System Design: Time Tracking System

Requirements

Functional Requirements:

Employees clock in/out via web app, mobile app, physical time clocks (kiosks), or biometric scanners
Managers approve timesheets weekly with the ability to edit or flag entries
Automatic overtime calculation based on jurisdiction-specific labor laws (daily OT, weekly OT, double-time)
Project/task-based time allocation for client billing and internal cost tracking
PTO (paid time off) tracking with accrual rules, balance management, and absence calendars
Geofencing and GPS validation for mobile clock-ins (field workers must be on-site)

Non-Functional Requirements:

Support 5M active employees across 20K companies
Clock-in/out processed within 1 second with offline support (sync when connectivity returns)
99.95% availability; missed clock events mean incorrect pay
Idempotent clock events (duplicate submissions from network retries must not create duplicate entries)
Real-time dashboard showing who is currently clocked in across all locations

Scale Estimation

5M active employees.

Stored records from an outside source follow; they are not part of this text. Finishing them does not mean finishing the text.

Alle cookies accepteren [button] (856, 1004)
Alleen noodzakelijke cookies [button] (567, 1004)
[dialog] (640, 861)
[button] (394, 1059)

Clock events: 2 per employee per day (in + out) = 10M events/day. With breaks and project switches: 6 events/day average = 30M events/day = 347 events/sec. Peak: shift changes at 8 AM, 3 PM, 5 PM = 3x average = ~1,000 events/sec for 30-minute windows. Timesheet records: 5M employees × 52 weeks = 260M timesheets/year. Each timesheet: 7 daily entries × 500 bytes = 3.5KB. Total timesheet storage: 260M × 3.5KB = 910GB/year. GPS data: 1M field workers × 6 clock events × 100 bytes GPS = 600MB/day. Real-time dashboard: 20K companies querying active clock-ins = 200 queries/sec.

High-Level Architecture

The system uses an event-sourced architecture where every clock event is an immutable fact. When an employee clocks in, the Clock Event Service receives the event (timestamp, employee_id, event_type, location, device_id) and validates it: checks for duplicate submissions using an idempotency key (employee_id + event_type + timestamp rounded to nearest minute), validates geofencing (if enabled, GPS coordinates must be within the configured radius of a work site), and detects anomalies (clock-in without prior clock-out, impossible travel between locations). Valid events are appended to an event store (Kafka topic partitioned by employee_id) and written to the primary database (PostgreSQL).

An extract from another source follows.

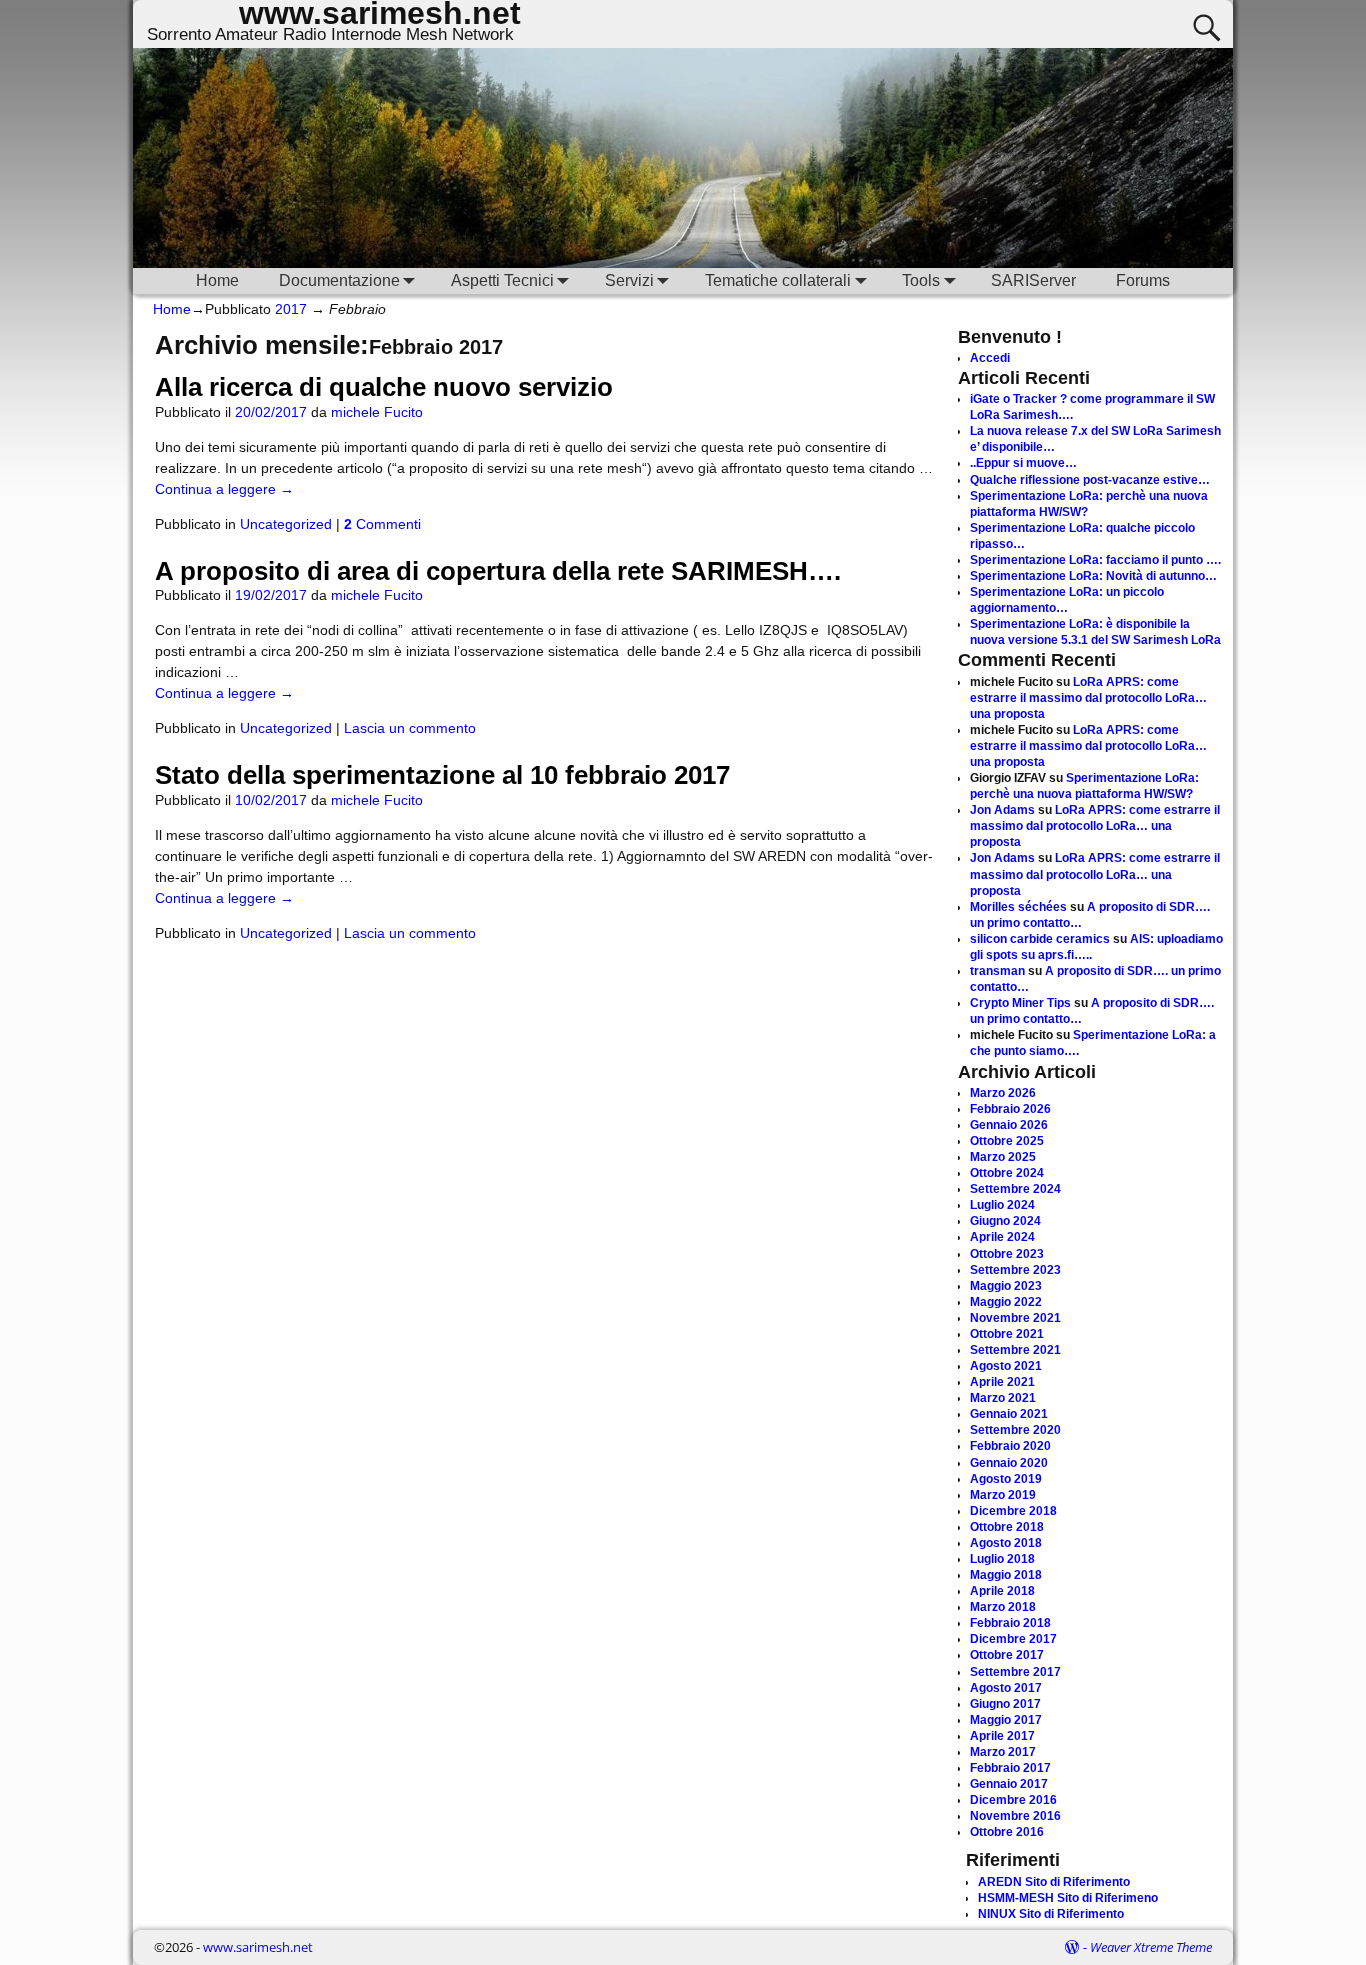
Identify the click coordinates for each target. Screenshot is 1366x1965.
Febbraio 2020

The Timesheet Aggregation Service consumes clock events and materializes weekly timesheets. Each timesheet summarizes: daily hours worked, breaks taken, overtime hours (calculated per applicable labor law), and project time allocations. The aggregation runs continuously, updating timesheets in near-real-time as new clock events arrive. Managers view pending timesheets via a dashboard and approve/reject/edit them. Approved timesheets are published to Kafka for consumption by payroll systems.

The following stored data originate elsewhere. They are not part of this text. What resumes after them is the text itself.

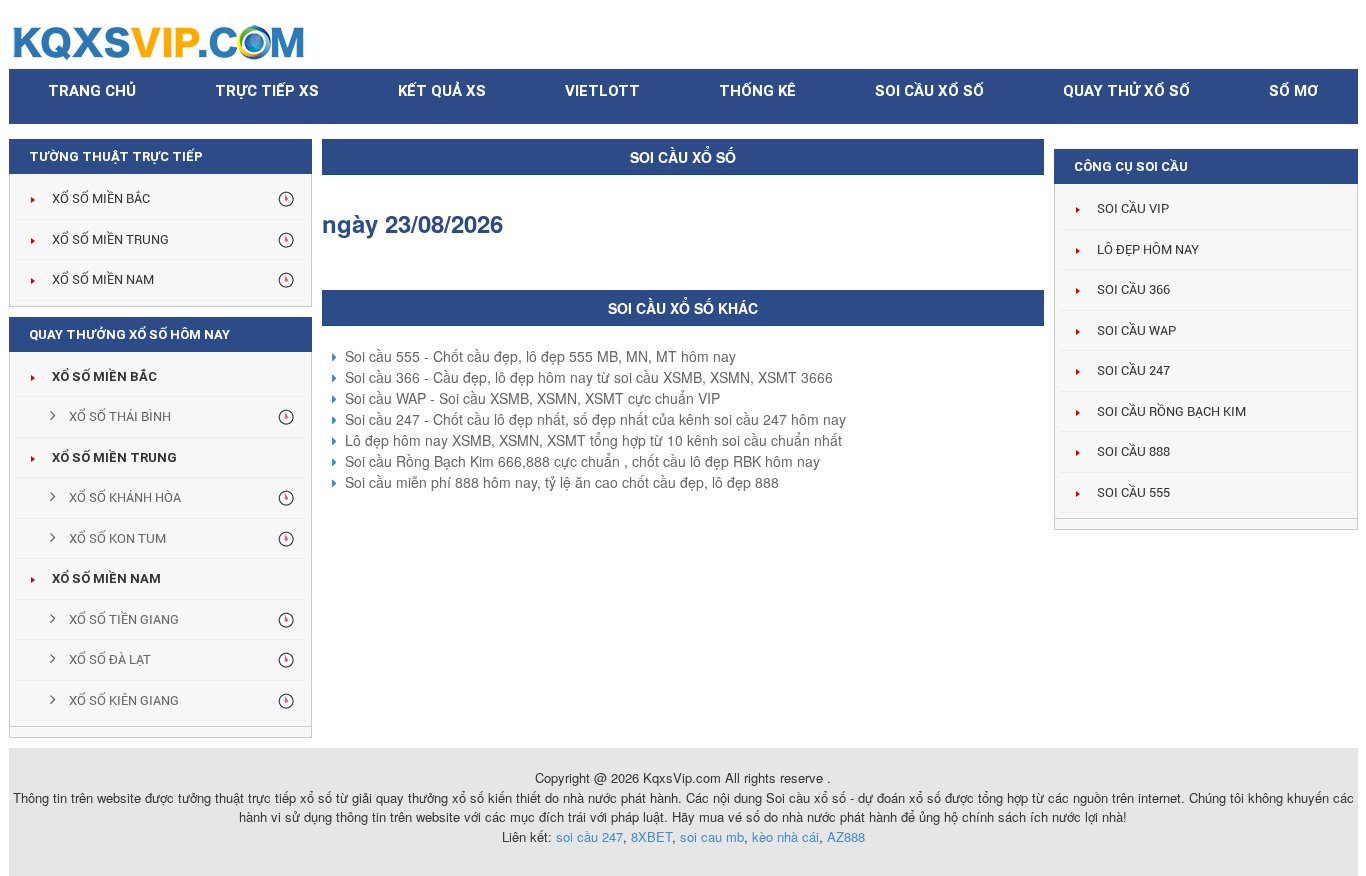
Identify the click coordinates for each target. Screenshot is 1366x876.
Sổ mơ (1293, 91)
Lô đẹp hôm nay (1148, 249)
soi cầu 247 (589, 836)
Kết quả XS (442, 91)
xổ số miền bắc (104, 376)
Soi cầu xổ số (929, 91)
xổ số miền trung (114, 457)
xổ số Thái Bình (118, 416)
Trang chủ (92, 91)
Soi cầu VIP (1133, 208)
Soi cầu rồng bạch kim (1171, 411)
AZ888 (846, 836)
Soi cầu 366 (1133, 289)
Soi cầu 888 (1133, 451)
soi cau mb (712, 836)
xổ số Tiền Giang (122, 619)
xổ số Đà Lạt (108, 659)
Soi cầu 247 (1133, 370)
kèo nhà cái (785, 836)
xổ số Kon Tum (116, 538)
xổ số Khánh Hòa (123, 497)
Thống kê (757, 91)
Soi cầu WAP (1136, 330)
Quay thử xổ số (1126, 91)
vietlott (602, 91)
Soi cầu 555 (1133, 492)
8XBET (651, 836)
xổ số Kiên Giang (122, 700)
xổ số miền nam (106, 578)
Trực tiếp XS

The Real-Time Presence Service maintains a live view of who is currently clocked in across the organization. This service uses Redis with a sorted set per company (employee_id scored by clock-in timestamp). Clock-in events add to the set; clock-out events remove from it. The dashboard queries this Redis structure for instant results. For companies with multiple locations, the presence data is additionally grouped by location_id.

Core Components

Clock Event Processing

The event processing pipeline handles 347 events/sec with spikes to 1,000/sec during shift changes. Each event goes through a validation pipeline: (1) Idempotency check — a Redis set stores recent event hashes (employee_id + event_type + minute-rounded timestamp) with a 24-hour TTL; duplicates are silently acknowledged. (2) Sequence validation — the system checks the employee's last event type; a clock-in following a clock-in triggers an alert (missed clock-out). (3) Geofence validation — for mobile clock-ins, GPS coordinates are checked against the employee's assigned work site polygon using PostGIS point-in-polygon queries. (4) Anomaly detection — travel time between consecutive events at different locations is compared against realistic driving time (Google Maps Distance Matrix API, cached). Anomalous events are flagged for manager review.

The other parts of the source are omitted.